The intent lives in the contract/module metadata, not in target-specific
flags. Example:

```toml theme={null}
[contract]
name = "Counter"
upgrade_policy = { immutable = {} }
```

or

```toml theme={null}
[contract]
name = "Counter"
upgrade_policy = { authority = { key_ref = "deployer" } }
```

`keyRef` is a logical name resolved by the signer at deployment time, not a
raw private key. This keeps the compiler key-agnostic.

## Lowering Rules

### EVM

* `immutable`: emit bytecode directly; no proxy.
* `authority(keyRef)`: **rejected** in v0. EVM proxy patterns (EIP-1967,
  UUPS, transparent proxy) change the ABI surface, storage layout guarantees,
  and deployment flow. Supporting them requires a separate RFC that specifies
  which proxy pattern, how storage collision is avoided, and how upgrades are
  validated.
* `governance(ref)`: **rejected** in v0.

### Solana

* `immutable`: deploy with the upgrade authority set to a known burn address
  (e.g. `11111111111111111111111111111111`) so the program is effectively
  immutable.
* `authority(keyRef)`: deploy with the upgrade authority set to the public
  key resolved from `keyRef` at signing time.
* `governance(ref)`: **rejected** in v0.

### NEAR

* `immutable`: record in deploy metadata that the account key is the only
  upgrade path; no code changes.
* `authority(keyRef)`: record that the account key identified by `keyRef` is
  the upgrade authority.
* `governance(ref)`: **rejected** in v0.

### Aleo

* `immutable`: emit `@noupgrade` in the Leo source.
* Other policies: **rejected**.

### Psy DPN

* `immutable`: default; circuits are immutable.
* Other policies: **rejected**.

## Signing Boundary

ProofForge never touches private keys. It produces:

* Unsigned transaction payloads (where applicable).
* Deployment manifests with placeholders for signatures and addresses.
* Key-reference metadata (`key_ref`) that a signer resolves.

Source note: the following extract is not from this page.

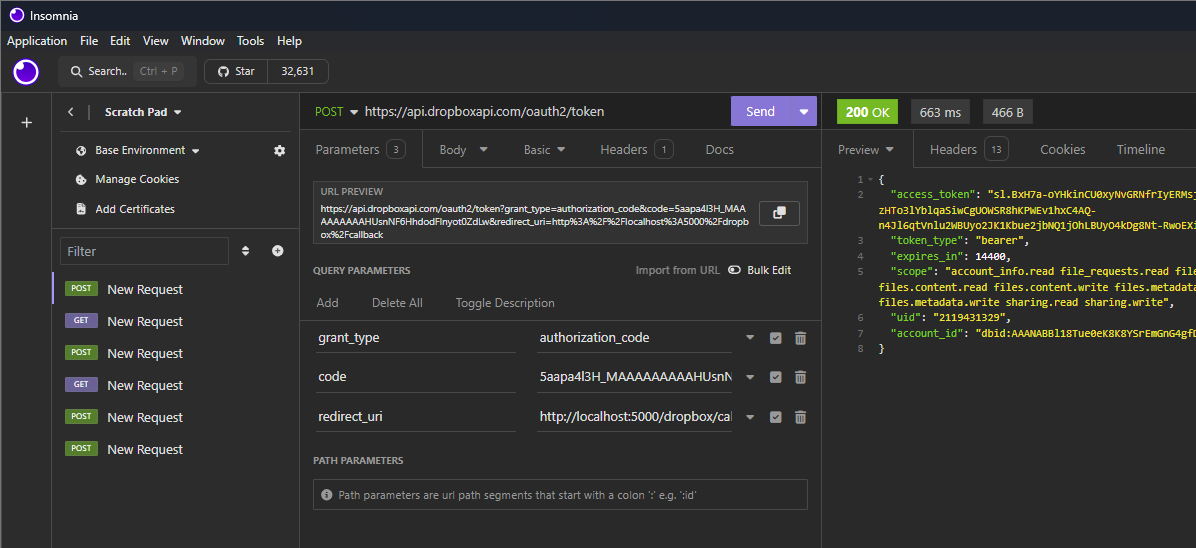
Task: Click the Send request button
Action: point(760,112)
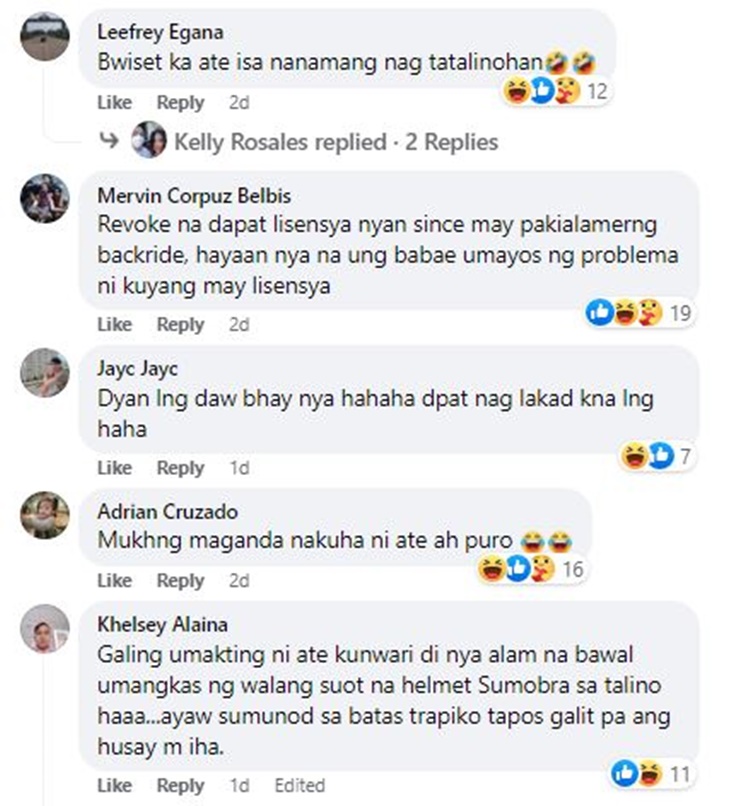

Signers are outside the compiler:

* Local development: Foundry `cast send`, Solana CLI, `near-cli`, Leo wallet.
* CI: environment-injected secrets used by thin wrapper scripts.
* Cloud platform: KMS-backed signers (future).

Live gates must document:

* Which key references they use.
* That keys are throwaway/testnet-only.
* How to rotate or revoke them.

## Manifest Extension

`proof-forge-deploy.json` gains an `upgradePolicy` field:

```json theme={null}
{
  "upgradePolicy": {
    "kind": "immutable"
  }
}
```

or

```json theme={null}
{
  "upgradePolicy": {
    "kind": "authority",
    "keyRef": "deployer"
  }
}
```

The manifest also records the `signingBoundary`:

```json theme={null}
{
  "signing": {
    "generatedBy": "proof-forge",
    "signedBy": null,
    "keyRefs": ["deployer"]
  }
}
```

## Acceptance Criteria

* `immutable` is supported and documented for all Tier-0 targets.
* `authority(keyRef)` is supported for Solana and NEAR.
* Unsupported policies produce a compile-time diagnostic, not a silent
  divergence.
* Live-gate documentation states the throwaway-key convention.

## Milestones

1. **M1:** Add `upgradePolicy` to the contract intent model and reject
   unsupported combinations.
2. **M2:** Implement lowering for EVM `immutable`, Solana
   `immutable`/`authority`, and NEAR `immutable`/`authority`.
3. **M3:** Update deploy manifests with `upgradePolicy` and `signing` fields.
4. **M4:** Document live-gate key conventions and add a CI check that no
   private key is committed.

## Non-goals

* This RFC does not implement proxy patterns on EVM.
* It does not implement on-chain governance.
* It does not provide a key management service.

## Related

* [RFC 0001](/rfcs/0001-multichain-platform): cloud platform and key management
  open question.
* [RFC 0002](/rfcs/0002-target-implementation-design): target profiles and
  artifact kinds.
* [RFC 0012](/rfcs/0012-versioning-and-compatibility-policy): deploy manifest
  schema versioning.
* [Workstream 32](/reference/implementation-backlog#workstreams-2933-platform-hardening-planning-first): deployment lifecycle, upgrades, and signing.